Minister of Information
- In office 1968 – April 1970
- President: Gamal Abdel Nasser
- Succeeded by: Mohamed Hassanein Heikal

Minister of National Guidance
- In office 1967–1967
- President: Gamal Abdel Nasser

Personal details
- Born: 1929 (age 96–97) Cairo, Kingdom of Egypt
- Children: 2
- Alma mater: Military Academy

= Mohamed Fayek =

Egyptian politician (born 1929)

Mohamed Fayek (born 1929) is an Egyptian politician who held various cabinet posts from 1967 to 1971 during the presidency of Gamal Abdel Nasser. He was the minister of national guidance in 1967, the minister of information between 1968 and 1970 and the state minister for foreign affairs between 1970 and 1971. He was also elected as a deputy to the People's Assembly in 1968.

==Early life and education==
Fayek was born in Cairo in 1929. He received a university degree and was a graduate of the Military Academy.

▶ **Required action**
Return the whole text on Mohamed Fayek word for word, from its first line to its last. The rows that come next are separate material and are not part of the text.

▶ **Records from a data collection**
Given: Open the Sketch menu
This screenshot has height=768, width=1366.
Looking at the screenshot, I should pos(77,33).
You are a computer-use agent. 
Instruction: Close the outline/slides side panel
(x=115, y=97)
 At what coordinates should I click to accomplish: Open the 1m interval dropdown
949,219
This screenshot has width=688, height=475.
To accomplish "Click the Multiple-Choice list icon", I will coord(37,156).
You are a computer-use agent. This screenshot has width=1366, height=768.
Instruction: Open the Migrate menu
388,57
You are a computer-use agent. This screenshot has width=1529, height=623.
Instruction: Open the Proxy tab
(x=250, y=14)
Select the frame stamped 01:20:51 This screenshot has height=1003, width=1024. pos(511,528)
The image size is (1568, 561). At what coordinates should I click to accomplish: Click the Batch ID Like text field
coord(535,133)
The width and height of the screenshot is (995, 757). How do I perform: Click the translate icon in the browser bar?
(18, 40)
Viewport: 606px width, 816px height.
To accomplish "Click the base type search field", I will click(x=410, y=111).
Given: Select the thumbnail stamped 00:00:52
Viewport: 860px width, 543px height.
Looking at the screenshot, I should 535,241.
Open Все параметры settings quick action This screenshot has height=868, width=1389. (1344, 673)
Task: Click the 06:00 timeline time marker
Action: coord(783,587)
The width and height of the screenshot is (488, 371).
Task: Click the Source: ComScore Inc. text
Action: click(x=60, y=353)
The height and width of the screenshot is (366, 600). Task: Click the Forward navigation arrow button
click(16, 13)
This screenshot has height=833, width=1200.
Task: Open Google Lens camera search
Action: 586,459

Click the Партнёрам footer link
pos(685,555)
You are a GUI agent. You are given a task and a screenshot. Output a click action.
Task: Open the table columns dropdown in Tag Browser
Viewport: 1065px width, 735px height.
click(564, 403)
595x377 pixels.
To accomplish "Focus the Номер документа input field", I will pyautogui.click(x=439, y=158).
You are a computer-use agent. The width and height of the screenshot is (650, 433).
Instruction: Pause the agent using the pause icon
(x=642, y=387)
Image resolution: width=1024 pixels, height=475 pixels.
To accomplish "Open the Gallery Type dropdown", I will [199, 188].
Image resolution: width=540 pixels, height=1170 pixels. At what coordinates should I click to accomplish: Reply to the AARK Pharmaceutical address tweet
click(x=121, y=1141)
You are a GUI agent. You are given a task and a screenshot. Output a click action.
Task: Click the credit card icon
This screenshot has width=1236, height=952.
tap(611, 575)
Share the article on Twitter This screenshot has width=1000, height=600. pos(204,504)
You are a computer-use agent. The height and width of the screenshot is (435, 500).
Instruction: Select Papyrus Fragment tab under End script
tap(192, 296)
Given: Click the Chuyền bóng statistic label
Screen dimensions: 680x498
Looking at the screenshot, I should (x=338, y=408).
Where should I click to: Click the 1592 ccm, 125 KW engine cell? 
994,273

▶ **Result**
Minister of Information
- In office 1968 – April 1970
- President: Gamal Abdel Nasser
- Succeeded by: Mohamed Hassanein Heikal

Minister of National Guidance
- In office 1967–1967
- President: Gamal Abdel Nasser

Personal details
- Born: 1929 (age 96–97) Cairo, Kingdom of Egypt
- Children: 2
- Alma mater: Military Academy

= Mohamed Fayek =

Egyptian politician (born 1929)

Mohamed Fayek (born 1929) is an Egyptian politician who held various cabinet posts from 1967 to 1971 during the presidency of Gamal Abdel Nasser. He was the minister of national guidance in 1967, the minister of information between 1968 and 1970 and the state minister for foreign affairs between 1970 and 1971. He was also elected as a deputy to the People's Assembly in 1968.

==Early life and education==
Fayek was born in Cairo in 1929. He received a university degree and was a graduate of the Military Academy.